Buckeye Chess Club
Amidst the contests of physical fitness at this year’s Arnold Sports Festival, an 8-year-old Dublin girl will go toe-to-toe with festival namesake Arnold Schwarzenegger in a battle of wits.
Emma Cheng, a third-grader at Thomas Elementary School, is scheduled to challenge Schwarzenegger in a chess match on the main stage of the new Arnold Kids Fitness Expo at the Ohio Expo Center, March 7-8.
This will be the first time chess has been part of the Arnold in Columbus, but a blitz chess event was organized at the Arnold Classic Brasil in 2014. Kelly Bloomfield, adviser for Buckeye Chess Club at The Ohio State University, pitched the idea for the match pitting Schwarzenegger against the pint-sized prodigy as soon as he heard chess would be part of the Expo.
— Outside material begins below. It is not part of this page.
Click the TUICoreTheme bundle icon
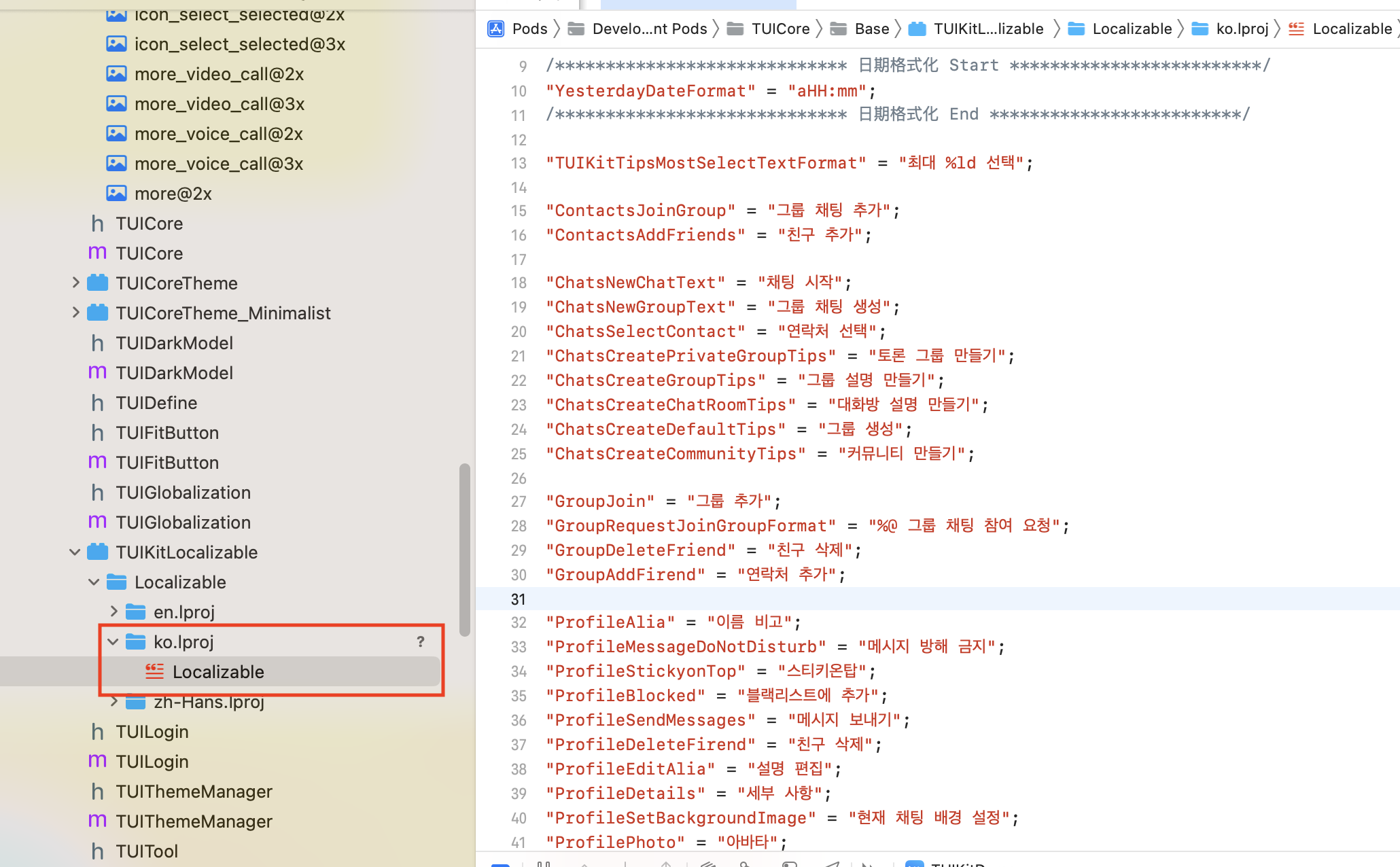1400x867 pixels. (98, 283)
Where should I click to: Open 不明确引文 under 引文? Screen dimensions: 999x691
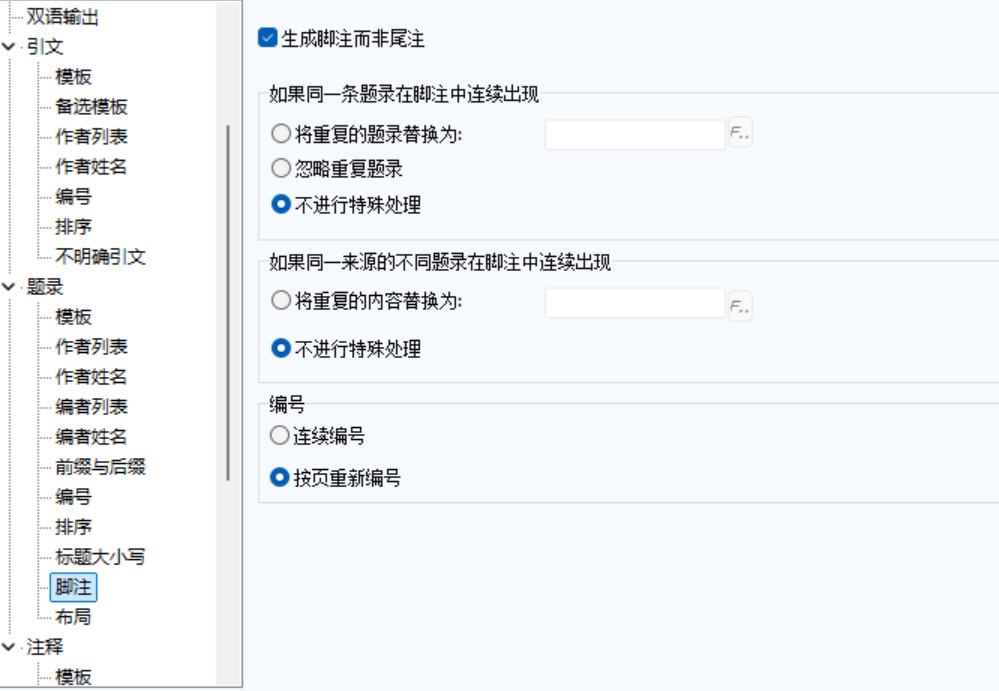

Bloomfield is now organizer of the Arnold Schwarzenegger Scholastic Chess Classic.
Cheng may be young, but chess is already old hat to her. She has achieved an Elo rating of 1434 – the Elo rating system was started to calculate chess players’ skills, though it is now used for rankings in a variety of one-on-one games – and, as of November, was the No. 4 ranked Girls United States Chess Federation player in Ohio. She is a student of Columbus Chess Lessons, a Worthington-based organization specializing in cultivating advanced chess players.
“She’s been playing with the CCL for the past four or five years,” says Bloomfield. “She even made one of my eighth-grade players cry.”
Cheng practices via private lessons and by playing other students under the watchful eye of chess masters such as coach and program director Alan Casden. She also takes Internet-based lessons through CCL, taught by an all-star group of chess talent including Goran Vojinovic, Atanas Kizov and Jovana Vojinovic.
She won’t have an easy time of it against her hulking opponent. Schwarzenegger is an avid chess player himself, often setting up the board between shoots on his films to keep his mind sharp. He’s played against top-level talent, including renowned chess master Garry Kasparov.
But Bloomfield isn’t convinced Schwarzenegger has a chance.
“It won’t even be close,” he says. “She’ll wipe the floor with him.”
Though Cheng will get the brightest spotlight of the chess players at the Arnold, others will get their shot at glory via the tournament. And even those who don’t take part in the official competitions will get to enjoy the game thanks to the two enormous chess boards with life-size pieces, shades of Harry Potter and the Sorcerer’s Stone, on the Expo floor.